Spectre/Meltdown vulnerability on offline host / online guest

[fleewin10]

I have a 2-3 - year-old Windows 10 PC and Windows has never touched the Internet.

I use a Linux guest which does use the internet.

I'm a bit confused about what to do about Spectre/Meltdown.

I don't want to apply a patch to Windows since it has not been updated since I bought the PC. The lack of updates would probably choke Windows or else take several weeks to complete. In any case, I'd rather not let Windows go online.
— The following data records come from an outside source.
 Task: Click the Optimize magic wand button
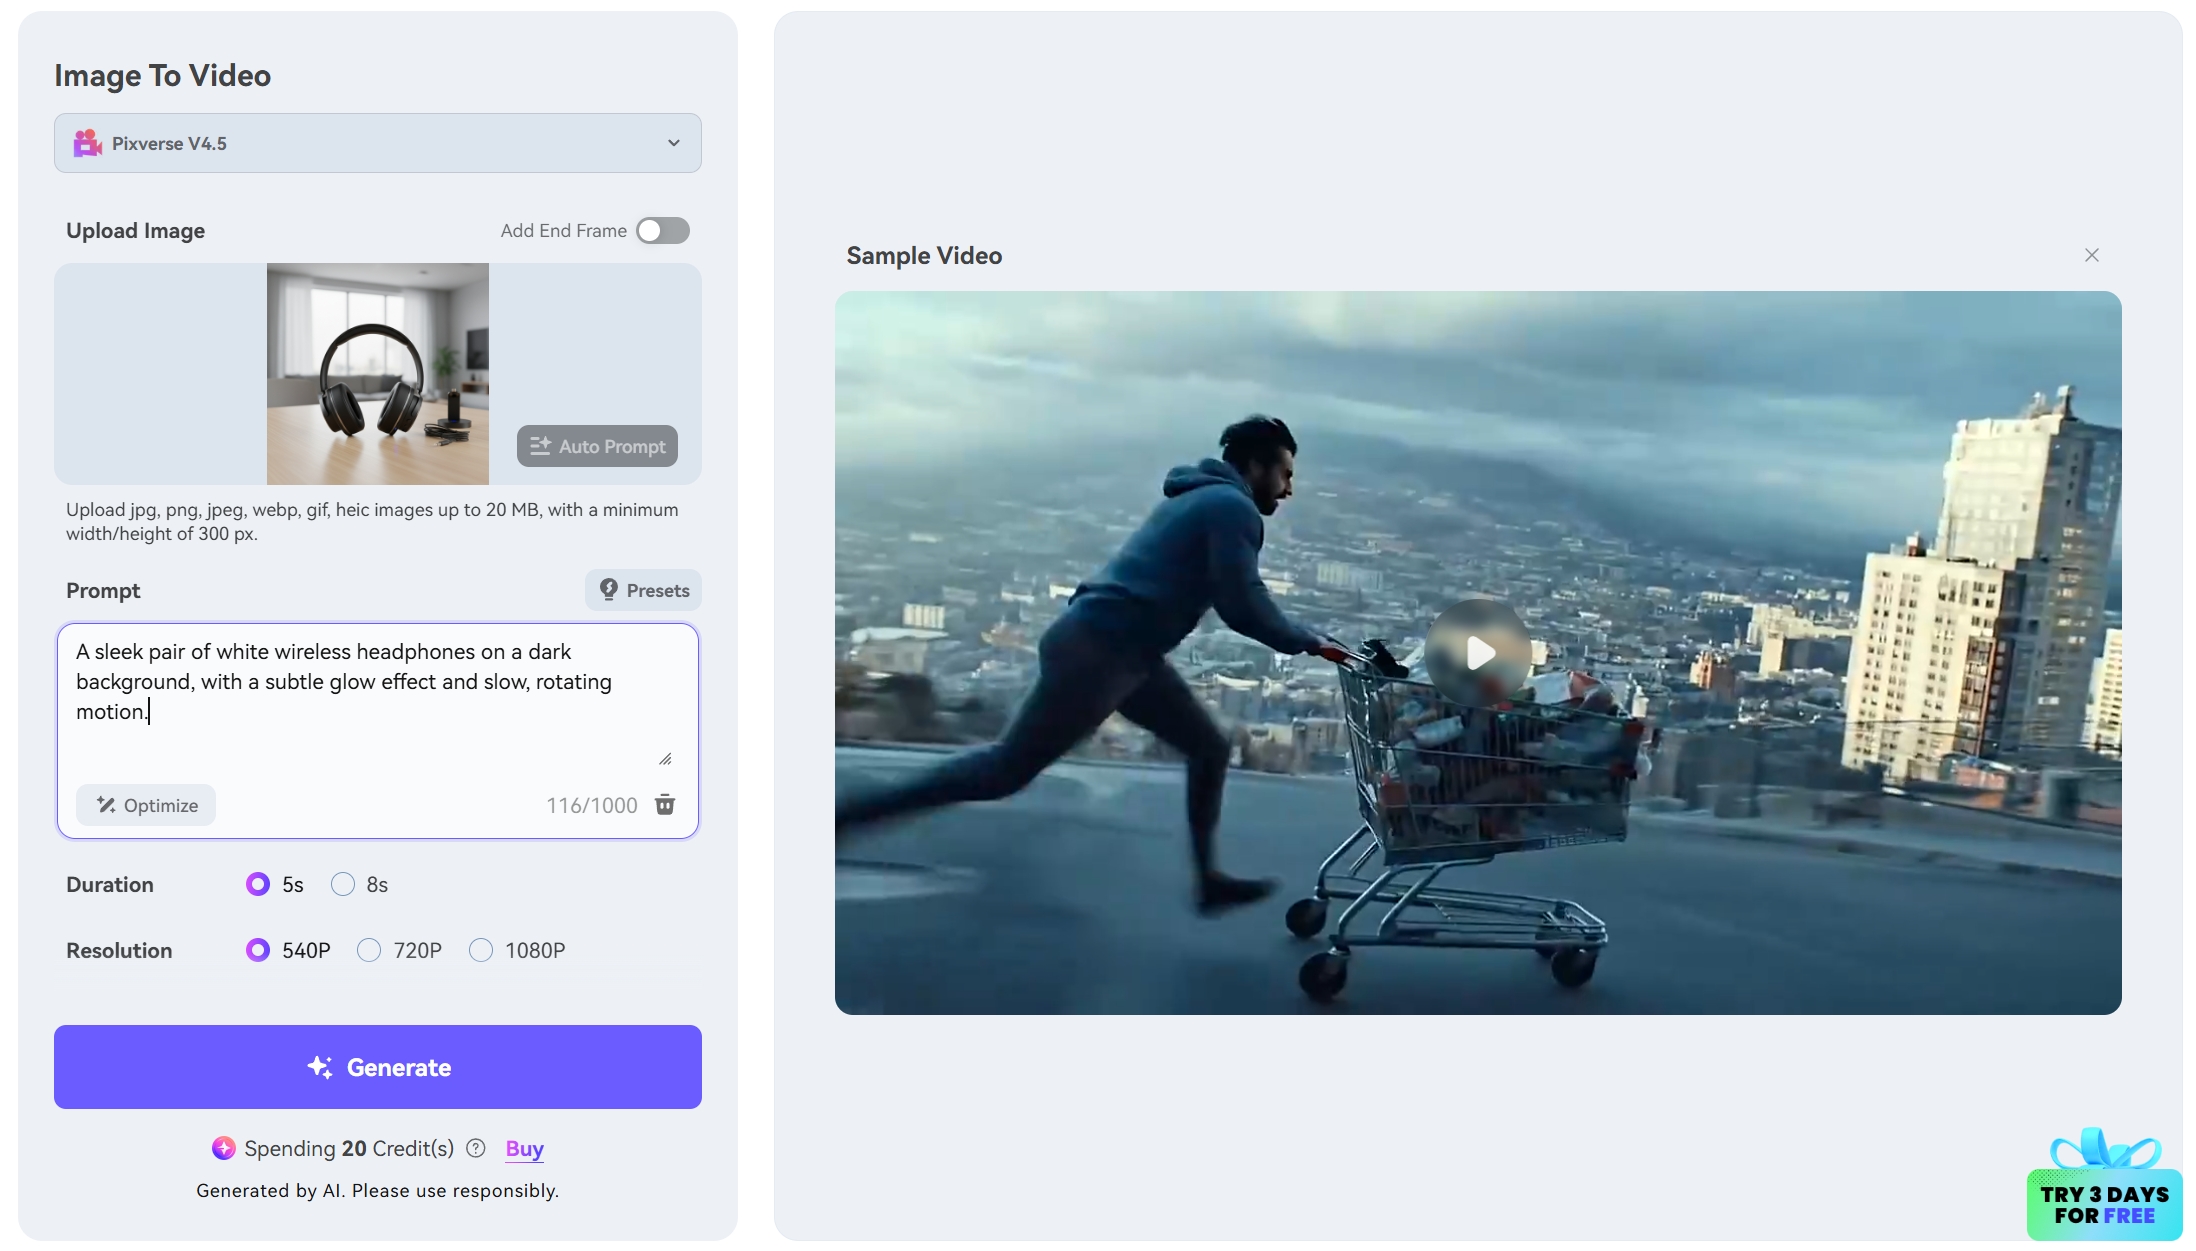146,805
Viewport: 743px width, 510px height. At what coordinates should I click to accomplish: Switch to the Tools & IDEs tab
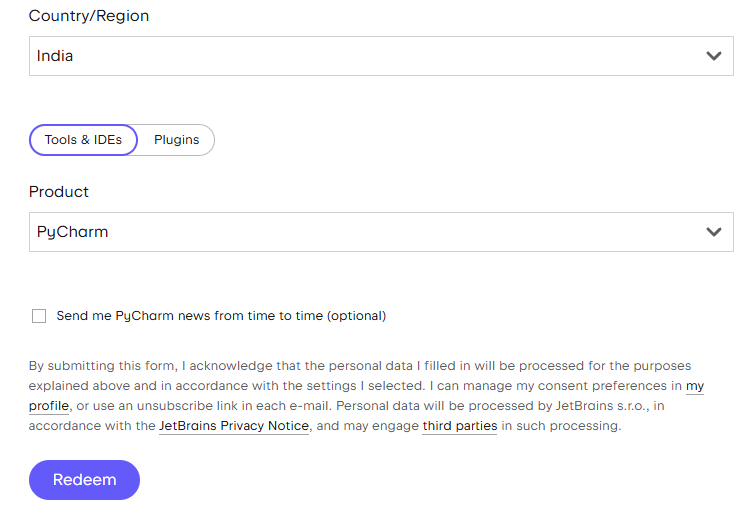coord(83,140)
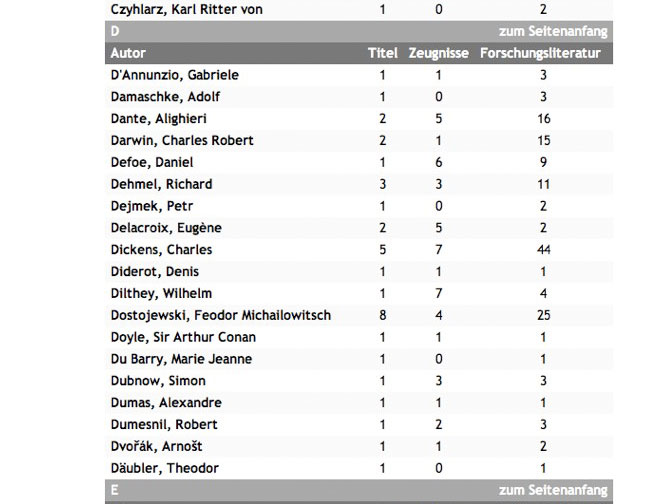Open the author entry D'Annunzio, Gabriele
This screenshot has width=648, height=504.
click(x=175, y=75)
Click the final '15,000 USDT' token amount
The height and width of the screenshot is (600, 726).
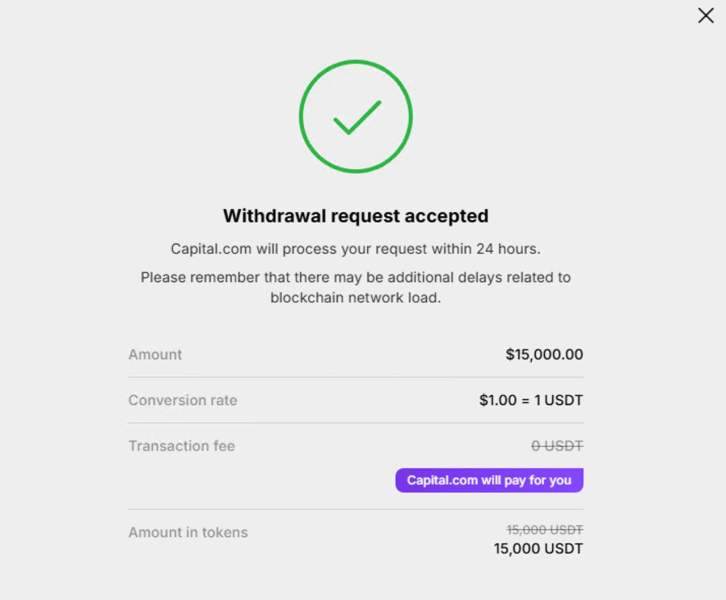point(538,549)
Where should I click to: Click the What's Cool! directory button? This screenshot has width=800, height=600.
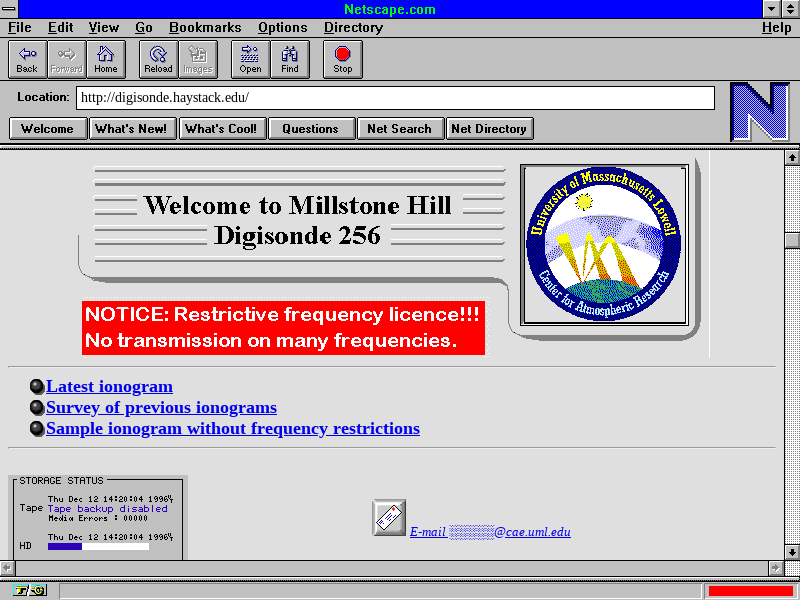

OTOH, I routinely use the Linux guest online and it is kept up-to-date with all the latest patches. The browser has been patched as well.

Question: Given that the Windows 10 host has never been online, and my plan is never to have it go online, is my Linux guest -- which does go online -- safe?

[socratis]

How does your Linux guest use the network, and not your host? It's doable, but I want to know your exact setup... For example, do you use your NIC in Bridged mode? Have you disabled the bindings on the host?

[fleewin10]

These are the notes I took on what I did:

Win 10
- Start
- Network Connections
- Ethernet Adapter
- Properties
- Deselect everything but the VM bridging

VM Guest
- Settings
- Network
- Set to Bridged (default is NAT)

[socratis]

These are the notes I took on what I did:

Excellent! That's exactly what I had in mind, the Bridged mode in the guest and the disabled bindings in the host. Kudos!

is my Linux guest -- which does go online -- safe?

Nobody can back up a statement like that at 100%, but with reasonable confidence, I would say that the safety of your guest is a more than safe bet.

[fleewin10]

is my Linux guest -- which does go online -- safe?

Nobody can back up a statement like that at 100%, but with reasonable confidence, I would say that the safety of your guest is a more than safe bet.

Exactly what I needed to know, thanks.